START THE INPUT

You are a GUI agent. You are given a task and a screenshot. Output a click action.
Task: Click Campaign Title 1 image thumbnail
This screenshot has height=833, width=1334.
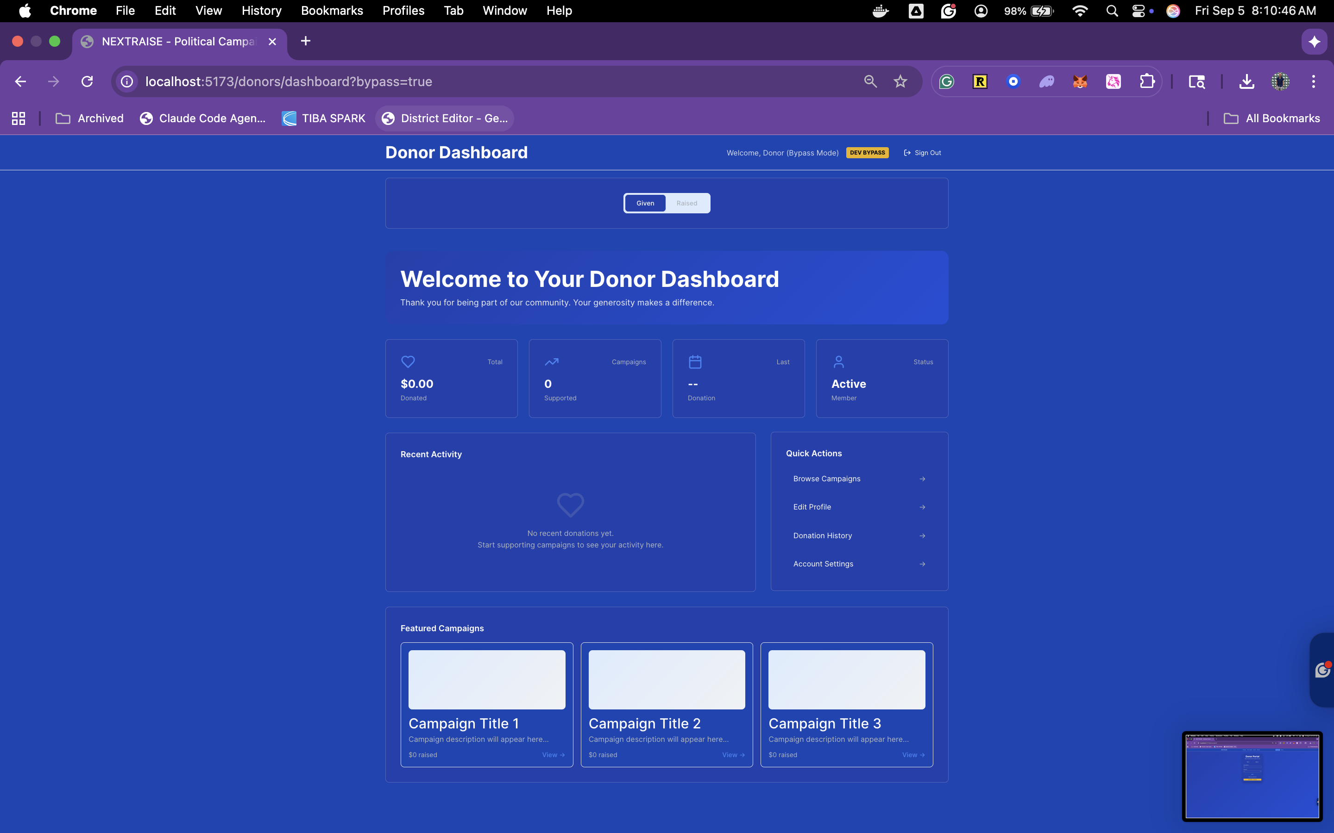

END THE INPUT
START THE INPUT

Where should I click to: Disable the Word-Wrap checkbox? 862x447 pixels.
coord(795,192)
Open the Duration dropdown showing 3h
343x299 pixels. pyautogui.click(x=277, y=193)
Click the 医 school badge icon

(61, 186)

END THE INPUT
START THE INPUT

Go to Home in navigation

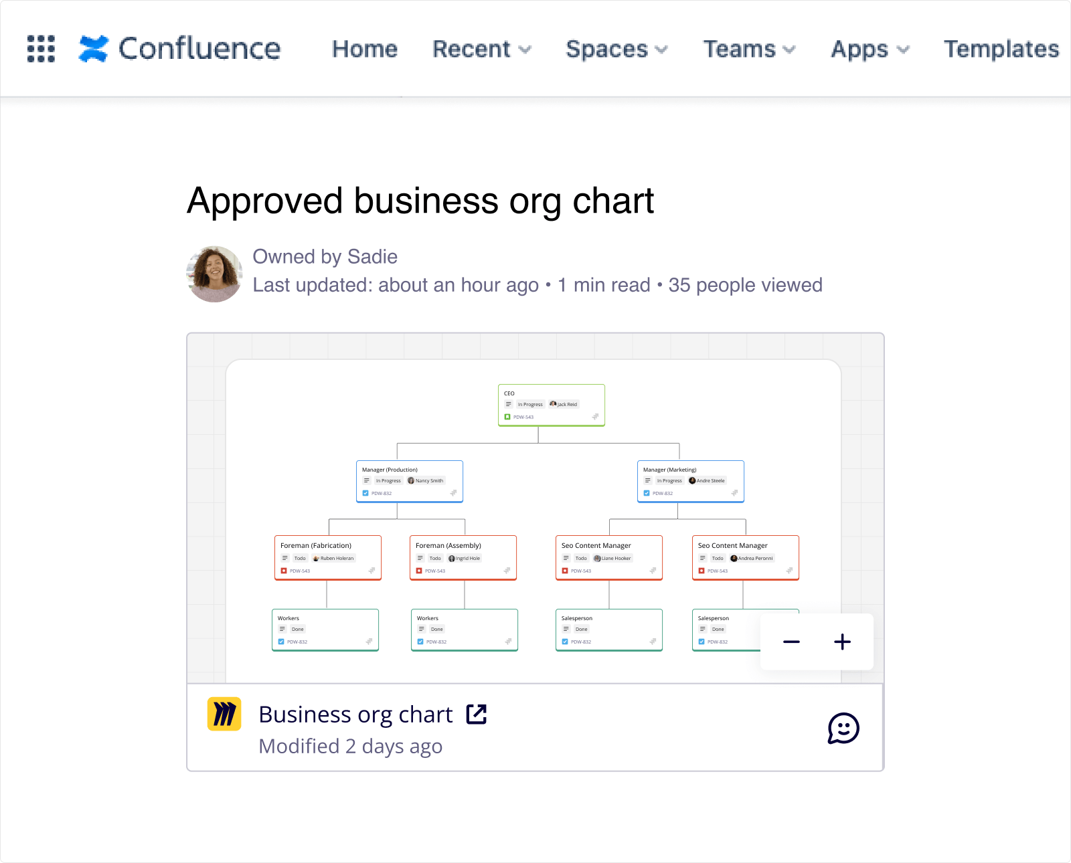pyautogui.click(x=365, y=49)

END THE INPUT

Please rewrite the records as a numbered list with blank lines omitted, beginning at the line that contains "You are a GUI" and stopping after the line that contains "This screenshot has height=833, width=1334.".

- **WRITTEN RESPONSE**:
1. You are a GUI agent. You are given a task and a screenshot. Output a click action.
2. Task: Click Campaign Title 1 image thumbnail
3. This screenshot has height=833, width=1334.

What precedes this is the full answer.